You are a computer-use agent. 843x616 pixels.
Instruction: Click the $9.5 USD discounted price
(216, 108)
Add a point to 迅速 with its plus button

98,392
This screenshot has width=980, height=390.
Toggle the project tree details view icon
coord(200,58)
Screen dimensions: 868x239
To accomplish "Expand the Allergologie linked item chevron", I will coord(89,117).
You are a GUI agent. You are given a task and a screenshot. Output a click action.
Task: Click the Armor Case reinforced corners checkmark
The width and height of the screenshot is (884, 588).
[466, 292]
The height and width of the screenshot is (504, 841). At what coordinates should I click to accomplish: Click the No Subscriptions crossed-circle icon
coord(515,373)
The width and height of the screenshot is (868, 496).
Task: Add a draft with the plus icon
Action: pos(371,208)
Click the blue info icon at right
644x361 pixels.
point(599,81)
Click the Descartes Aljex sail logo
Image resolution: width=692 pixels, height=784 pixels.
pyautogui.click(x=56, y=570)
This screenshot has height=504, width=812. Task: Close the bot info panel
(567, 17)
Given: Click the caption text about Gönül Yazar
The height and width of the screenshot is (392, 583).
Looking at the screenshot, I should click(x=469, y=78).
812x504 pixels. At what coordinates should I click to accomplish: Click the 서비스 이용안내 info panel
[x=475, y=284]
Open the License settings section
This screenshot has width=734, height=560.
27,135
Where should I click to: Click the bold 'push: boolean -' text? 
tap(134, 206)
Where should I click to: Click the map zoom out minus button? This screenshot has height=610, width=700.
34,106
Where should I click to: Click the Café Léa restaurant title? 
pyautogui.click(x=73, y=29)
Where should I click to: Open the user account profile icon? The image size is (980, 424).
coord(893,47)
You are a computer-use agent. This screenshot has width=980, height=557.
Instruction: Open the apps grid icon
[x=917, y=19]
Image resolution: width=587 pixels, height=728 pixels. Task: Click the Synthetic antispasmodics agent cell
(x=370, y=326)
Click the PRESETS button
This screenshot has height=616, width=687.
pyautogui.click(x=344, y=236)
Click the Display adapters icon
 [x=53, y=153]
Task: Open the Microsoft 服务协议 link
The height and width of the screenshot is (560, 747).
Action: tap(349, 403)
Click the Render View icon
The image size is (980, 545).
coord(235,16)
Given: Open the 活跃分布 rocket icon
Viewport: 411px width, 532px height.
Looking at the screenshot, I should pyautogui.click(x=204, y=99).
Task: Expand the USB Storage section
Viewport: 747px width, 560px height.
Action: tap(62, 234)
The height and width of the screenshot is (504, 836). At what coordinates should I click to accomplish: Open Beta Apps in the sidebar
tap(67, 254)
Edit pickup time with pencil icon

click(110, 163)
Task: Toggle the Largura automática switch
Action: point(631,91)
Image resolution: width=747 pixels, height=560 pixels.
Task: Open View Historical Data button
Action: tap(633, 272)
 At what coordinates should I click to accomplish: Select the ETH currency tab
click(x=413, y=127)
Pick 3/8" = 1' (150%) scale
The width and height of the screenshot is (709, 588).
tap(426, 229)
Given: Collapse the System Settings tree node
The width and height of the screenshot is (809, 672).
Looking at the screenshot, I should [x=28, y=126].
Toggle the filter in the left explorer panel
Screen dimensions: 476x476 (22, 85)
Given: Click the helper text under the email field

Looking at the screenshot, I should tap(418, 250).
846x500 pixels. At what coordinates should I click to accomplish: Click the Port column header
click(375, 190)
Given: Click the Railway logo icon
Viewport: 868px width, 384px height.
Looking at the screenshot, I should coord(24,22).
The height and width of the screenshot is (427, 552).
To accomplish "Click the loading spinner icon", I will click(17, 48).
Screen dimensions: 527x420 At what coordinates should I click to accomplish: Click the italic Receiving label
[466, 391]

::::::::::

● Task to carry out
Show every line from the entries above in which "Expand" appears.

● Completed task
To accomplish "Expand the Allergologie linked item chevron", I will coord(89,117).
Task: Expand the USB Storage section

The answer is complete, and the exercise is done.